I come to praise .join, not to bury it...

Tue Mar 6 04:02:08 EST 2001

"Greg Ewing" <greg at cosc.canterbury.ac.nz> wrote in message
news:3AA46134.D385208B at cosc.canterbury.ac.nz...
    [snip]
> > indeed, the string module supplies ready-made versions
> > of such calls
>
> For the time being, yes, but the intention has been
> hinted at on python-dev to deprecate and eventually
> remove the string module. That worries me.

It doesn't worry _me_, but I see where you're coming
from.  Still, I would pass on the issue.  The advantage
of having "one obvious way to do it" IS big, but so is
the problem of hurting the feelings of joiner.join-haters.
I'm glad I have no say on that particular decision!

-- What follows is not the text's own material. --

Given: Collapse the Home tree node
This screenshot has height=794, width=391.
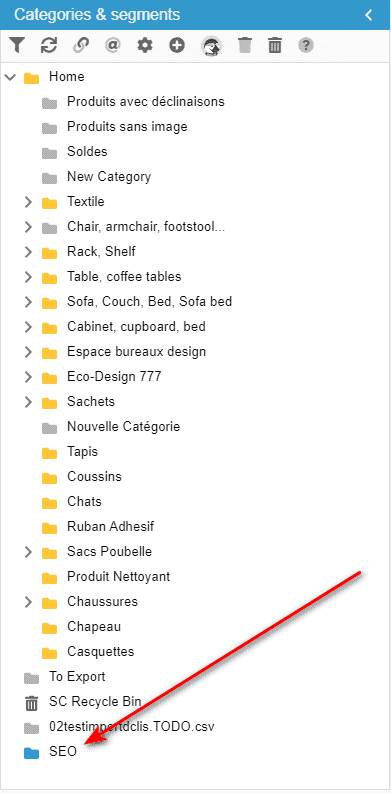Looking at the screenshot, I should coord(10,77).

> > if the string.join function had to typeswitch on the
> > joiner-object to distinguish Unicode from single-byte --
>
> I don't get this business about avoiding type switches
> by dispatching on the joiner, because you still have to
> typeswitch on all the OTHER strings that you're joining.

No!  string_join (in stringobject.c) currently just _checks_
PyString_Check on the items -- if any item fails that, it
delegates to PyUnicode_Join (if PyUnicode_Check OK's that).

The latter is (IMHO) better-coded -- it uses the 'access
through standard interface' paradigm, i.e., it calls
PyUnicode_FromObject to let the items being joined have
a chance to make themselves into Unicode.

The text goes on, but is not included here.